-- Provided passage --
++++++++
# Celeb Lookalikes (pt. 3)



## 22606 (Aug 11, 2008)

Some new additions. The resemblances are downright scary


----------



## Junit (Sep 1, 2008)

I think Clinton and Walter is the best!


----------



## The Halloween Goblin (Nov 16, 2005)

I like Nixon and the brain!


----------



## Isabella_Price (Sep 6, 2008)

Ha ha those are great. Out of all of them, I think the most similairty is probably Leno and Flabber. My favorite is Nicholson and Baby Sinclair. Ha ha.


----------



## Marvin_loves_Jen (Oct 6, 2008)

*Great Laugh!*

I burst out laughing after viewing the pictures. These actors/famous personalities don't need to wear costumes. Leno could just come as he is and people are gonna say, "Wait, you're flabber!" Hahahahah. That's really funny. Thanks for posting it. I wanna see more pictures like these.


----------



## schnallity (Oct 11, 2008)

Nixon and the Brain; that's hilarious!


----------



## Count Ramsely (Oct 1, 2008)

My Favorites are either Nicolson and Sinclair, and Leno and Flabber! XD THese are the best, but who seriously finds the time to make these comparisons? XD Thumbs up to however does these! XD


----------
++++++++
[Data list]
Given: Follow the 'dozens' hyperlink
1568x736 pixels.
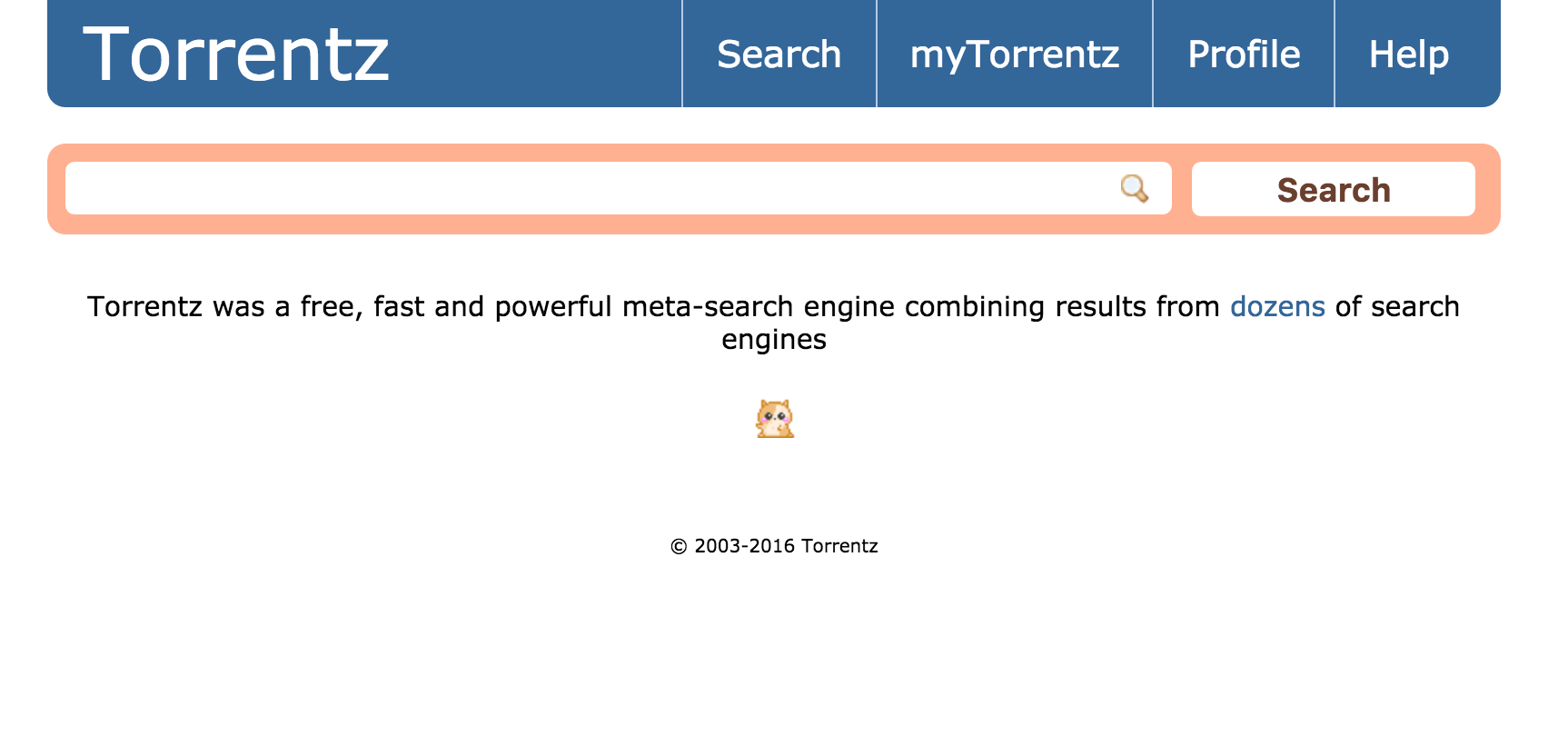Looking at the screenshot, I should pyautogui.click(x=1276, y=307).
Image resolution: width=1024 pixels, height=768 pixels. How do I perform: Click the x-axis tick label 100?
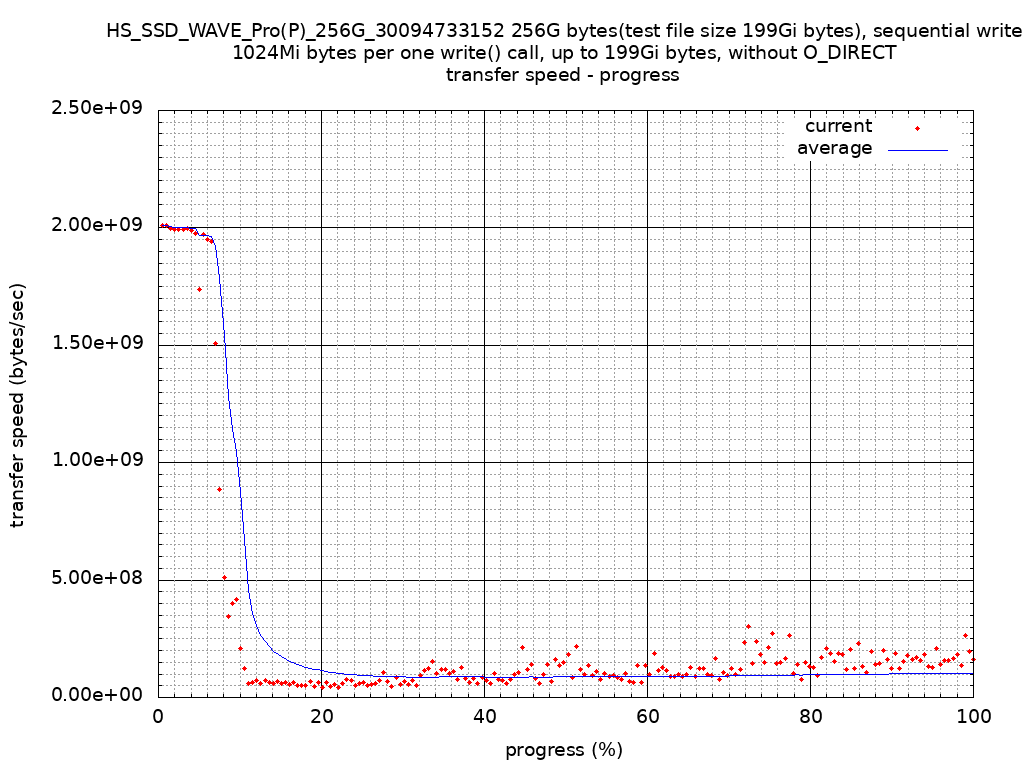coord(973,716)
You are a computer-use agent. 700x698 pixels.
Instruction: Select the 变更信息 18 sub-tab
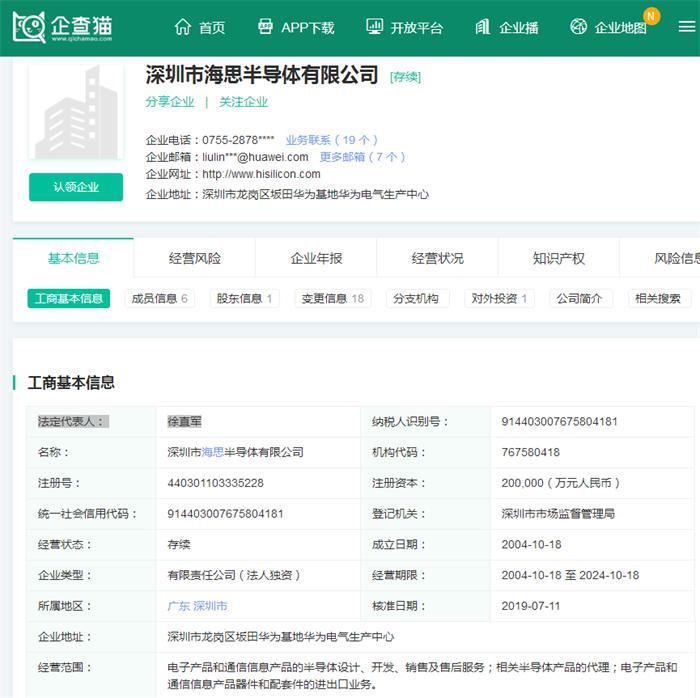tap(333, 298)
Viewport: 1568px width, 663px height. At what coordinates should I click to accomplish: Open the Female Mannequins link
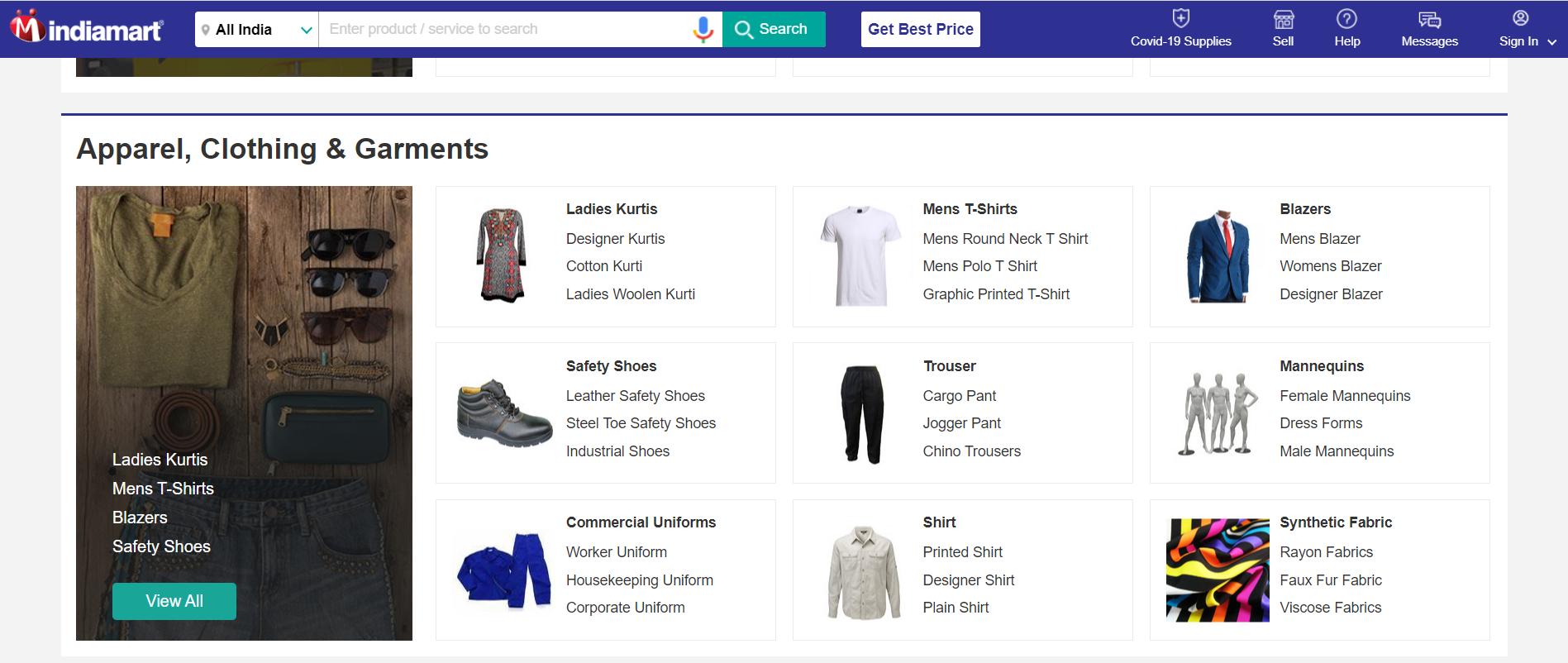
++++++++
-- Directions --
A: In the lookalikes thread, which pairing does Isabella_Price think shows the most similarity?
B: List the username of every person who posted in the lookalikes thread.

-- Responses by task --
A: Leno and Flabber.

B: 22606, Junit, The Halloween Goblin, Isabella_Price, Marvin_loves_Jen, schnallity, Count Ramsely